Figure 6.

Knockdown of TRPC1 attenuated the autophagy-induced intracellular calcium increase and also affects the cell viability. Western blot images showing the knockdown of TRPC1 using siRNA, HSG cells (a) (70% knockdown, n=3, P<0.01), and SHSY-5Y cells (b) (72% knockdown, n=3, p<0.001). Representative traces showing the transient increase in [Ca²⁺]_i after the addition of 1 mM calcium to siRNA TRPC1 knockdown HSG cells (a) and in SHSY-5Y cells (b) pretreated with 1 mM DMOG or in serum-free media. Bar diagram (c and d) shows the [Ca²⁺]_i in nM concentration of the above-mentioned experiment. Each bar gives the mean±S.E.M. of 40 separate cells. *P<0.05 and ***P<0.001. (e) Bar diagram showing the cell viability assay (MTT assay) in the TRPC1 knockdown SHSY-5Y cells, pretreated with 1 mM DMOG or 1 mM DFO or in serum-free media.
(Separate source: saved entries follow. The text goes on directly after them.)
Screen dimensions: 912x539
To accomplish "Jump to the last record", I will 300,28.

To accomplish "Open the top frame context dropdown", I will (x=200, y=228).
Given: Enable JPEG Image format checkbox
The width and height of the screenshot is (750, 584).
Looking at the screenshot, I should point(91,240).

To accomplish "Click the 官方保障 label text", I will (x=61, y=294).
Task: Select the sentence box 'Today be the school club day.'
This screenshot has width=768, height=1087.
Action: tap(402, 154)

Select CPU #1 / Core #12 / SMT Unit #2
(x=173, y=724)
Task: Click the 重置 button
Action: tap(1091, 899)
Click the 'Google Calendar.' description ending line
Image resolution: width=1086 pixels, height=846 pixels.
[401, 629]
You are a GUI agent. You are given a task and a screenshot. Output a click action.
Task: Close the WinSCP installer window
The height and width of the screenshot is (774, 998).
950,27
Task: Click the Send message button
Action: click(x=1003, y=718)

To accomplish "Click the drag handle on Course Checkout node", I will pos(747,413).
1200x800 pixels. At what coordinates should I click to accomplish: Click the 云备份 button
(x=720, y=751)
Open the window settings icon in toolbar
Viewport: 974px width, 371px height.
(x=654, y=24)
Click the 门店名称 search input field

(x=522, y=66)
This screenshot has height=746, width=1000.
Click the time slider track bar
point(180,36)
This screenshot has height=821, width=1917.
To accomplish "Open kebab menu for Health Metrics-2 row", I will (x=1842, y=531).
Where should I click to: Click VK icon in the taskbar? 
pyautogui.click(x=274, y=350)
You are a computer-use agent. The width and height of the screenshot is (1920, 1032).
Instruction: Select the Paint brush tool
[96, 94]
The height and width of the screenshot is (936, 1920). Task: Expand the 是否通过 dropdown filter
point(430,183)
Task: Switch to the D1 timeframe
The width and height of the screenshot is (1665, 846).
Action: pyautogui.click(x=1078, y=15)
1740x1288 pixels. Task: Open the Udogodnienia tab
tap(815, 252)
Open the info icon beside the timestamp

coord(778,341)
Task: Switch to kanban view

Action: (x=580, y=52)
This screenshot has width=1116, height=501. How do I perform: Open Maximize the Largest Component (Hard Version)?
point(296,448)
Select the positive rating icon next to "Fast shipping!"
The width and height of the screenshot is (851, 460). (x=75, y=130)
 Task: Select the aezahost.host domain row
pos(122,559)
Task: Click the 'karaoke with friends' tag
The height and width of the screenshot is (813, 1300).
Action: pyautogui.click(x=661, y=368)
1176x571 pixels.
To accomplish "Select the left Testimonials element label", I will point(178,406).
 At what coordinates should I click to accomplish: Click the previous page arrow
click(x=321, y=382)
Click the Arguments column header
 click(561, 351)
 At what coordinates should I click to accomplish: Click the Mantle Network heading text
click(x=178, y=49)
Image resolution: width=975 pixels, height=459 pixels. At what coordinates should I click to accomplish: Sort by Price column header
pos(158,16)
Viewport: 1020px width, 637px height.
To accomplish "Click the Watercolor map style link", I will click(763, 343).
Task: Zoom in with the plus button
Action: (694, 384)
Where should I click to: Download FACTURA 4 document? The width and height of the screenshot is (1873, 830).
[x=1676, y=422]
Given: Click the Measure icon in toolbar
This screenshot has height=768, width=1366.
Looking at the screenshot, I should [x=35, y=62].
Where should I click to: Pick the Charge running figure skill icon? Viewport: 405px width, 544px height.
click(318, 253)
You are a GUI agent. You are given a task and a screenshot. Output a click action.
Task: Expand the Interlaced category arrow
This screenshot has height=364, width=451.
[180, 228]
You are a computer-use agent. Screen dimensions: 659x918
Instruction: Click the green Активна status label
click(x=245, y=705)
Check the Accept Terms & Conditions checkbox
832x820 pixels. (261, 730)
Each bar gives the mean±S.E.M. of four separate experiments. **P<0.01. (f) Western blot images showing the expression of autophagy marker beclin-1 in HSG and SHSY-5Y cells pretreated with 1 mM DMOG or in serum-free media for 24 h. (g) Western blot image showing the TRPC3 knockdown using siRNA in SHSY-5Y cells (60% knockdown, n=3, P<0.01). Application of 50 μM OAG in bath solution induced inward currents at −80 mV in control and TRPC3 knockout cells. (h) Under DFO treatment, respectively I–V curves of currents induced by the application of 1 μM Tg in control and TRPC3 knockout cells treated with 1 mM DFO. The traces are representative of average (8–10 recordings) of current intensity at −80 mV. (i) Western blot images showing the expression of LC3A in siTRPC3 SHSY-5Y cells with and without 24 h pretreatment with 1 mM DFO (n=3, P<0.05)